The Tapajós is one of three major clearwater rivers in the Amazon Basin (the others are Xingu and Tocantins; the latter arguably outside the Amazon). Clearwater rivers share the low conductivity and relatively low levels of dissolved solids with blackwater rivers, but differ from these in having water that at most only is somewhat acidic (typical pH ~6.5) and very clear with a greenish colour. Although most of the tributaries in the Tapajós basin also are clearwater, there are exceptions, including the blackwater Braço Norte River (southeastern Serra do Cachimbo region). About 325 fish species are known from the Tapajós River basin, including 65 endemics. Many of these have only been discovered within the last decade, and a conservative estimate suggests more than 500 fish species eventually will be recognized in the river basin.

== Pollution through illegal gold mining ==

The climate change denialist and far-right politician Jair Bolsonaro was elected president of Brazil in 2019, leading the efforts of environmental enforcement against the ensuing rush of illegal gold miners on the Tapajós valley to be thwarted. Additionally, rising gold prices, mostly due to an ongoing surge in gold investment, have made the risks of illicit mining worth taking. The ecosystem of the Tapajós is damaged in a number of ways by the illegal miners – known in Brazil as garimpeiros.

Through the use of excavators and dredging barges the illegal miners suck up the mud of the stream bed and the riparian buffer (which is first deforested leading to further environmental degradation), search it for gold and consequently dump the sediments, amounting to an estimated 7 million tonnes per year in the Tapajós alone, into the river. This has led to the Tapajós, formerly known colloquially as the "blue river", turning a light brown colour.
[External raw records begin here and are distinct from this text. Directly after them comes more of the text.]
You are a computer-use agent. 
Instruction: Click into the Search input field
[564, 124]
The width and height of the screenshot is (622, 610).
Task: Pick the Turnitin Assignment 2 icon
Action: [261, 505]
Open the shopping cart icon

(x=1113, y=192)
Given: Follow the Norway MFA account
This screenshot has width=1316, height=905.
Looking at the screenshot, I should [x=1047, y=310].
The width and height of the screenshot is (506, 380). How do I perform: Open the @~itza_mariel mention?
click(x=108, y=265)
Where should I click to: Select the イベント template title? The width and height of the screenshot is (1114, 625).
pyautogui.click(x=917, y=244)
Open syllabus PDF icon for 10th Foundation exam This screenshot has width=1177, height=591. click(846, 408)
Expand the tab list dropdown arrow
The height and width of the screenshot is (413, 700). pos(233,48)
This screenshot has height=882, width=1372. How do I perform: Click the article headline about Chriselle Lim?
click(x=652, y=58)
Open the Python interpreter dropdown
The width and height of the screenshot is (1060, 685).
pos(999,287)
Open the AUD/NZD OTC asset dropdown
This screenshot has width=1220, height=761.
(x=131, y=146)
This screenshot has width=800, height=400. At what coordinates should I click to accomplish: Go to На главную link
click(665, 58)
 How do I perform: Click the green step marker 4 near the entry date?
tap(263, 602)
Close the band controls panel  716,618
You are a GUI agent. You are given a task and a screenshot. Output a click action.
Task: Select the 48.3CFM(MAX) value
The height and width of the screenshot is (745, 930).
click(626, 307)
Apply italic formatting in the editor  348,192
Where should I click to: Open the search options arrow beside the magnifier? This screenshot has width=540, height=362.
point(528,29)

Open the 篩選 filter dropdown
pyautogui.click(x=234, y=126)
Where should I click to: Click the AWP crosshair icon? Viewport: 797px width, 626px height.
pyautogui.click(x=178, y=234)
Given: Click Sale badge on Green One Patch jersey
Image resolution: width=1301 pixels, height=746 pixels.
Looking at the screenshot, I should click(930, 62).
Furthermore, the use of mercury in the purification process of gold has adverse environmental and social impacts. The illegal miners use mercury for a technique of separation, called amalgamation, which is done without protective equipment and without any regulations to dispose of the mercury safely. There are also no real measurements used when the mercury is added, the amount of mercury added to the batch is based on how much gold is thought to be in the mixer, the more gold the miners think they have the more mercury is added. The main loss happens when the mercury is mixed in, where it gets ground to fine particle and becomes more soluble. The mercury and the even more toxic methylmercury, formed by the action of microbes out of the mercury, then enter the food chain via fish (amongst others), which are caught by inhabitants of the Tapajós valley and eaten, leading to mercury poisoning. This condition can cause visual disturbances, psychiatric disorders and infertility to name a few.

Mercury and methylmercury poisoning have taken a serious toll on the Munduruku, whose ancestral land, Mundurukânia (coextensive with the Tapajós valley) is being steadily degraded.

== Proposed dams ==

Sketch map showing locations of dams

The fish, along with many other endemic species of flora and fauna are threatened by the Tapajós hydroelectric complex dams that are planned on the river. The largest of those projects is the São Luiz do Tapajós Dam, whose environmental licensing process has been suspended – not yet cancelled – by IBAMA due to its expected impacts on indigenous and river communities.
It would flood a part of the area of the Sawré Muybu Indigenous Territory.
Another is the planned 2,338 MW Jatobá Hydroelectric Power Plant.
A third dam, the controversial Chacorão Dam, would flood a large area of the Munduruku Indigenous Territory.

The dams are part of a plan to convert the Tapajos into a waterway for barges to take soybeans from Mato Grosso to the Amazon River ports.
A continuous chain of dams, with locks, would eliminate today's rapids and waterfalls.
The Washington Post has referred to this issue as the next battle over saving the Amazon as a result of its controversy involving Indigenous communities, the Brazilian government, large multinationals and international environmental organizations.

== In popular culture ==
The river is the sixth title of the album Aguas da Amazonia.

In May 2025 Gabriela Carneiro da Cunha's performance Tapajós premiered at Théâtre Vidy-Lausanne and was shown again in June at the Vienna Festival.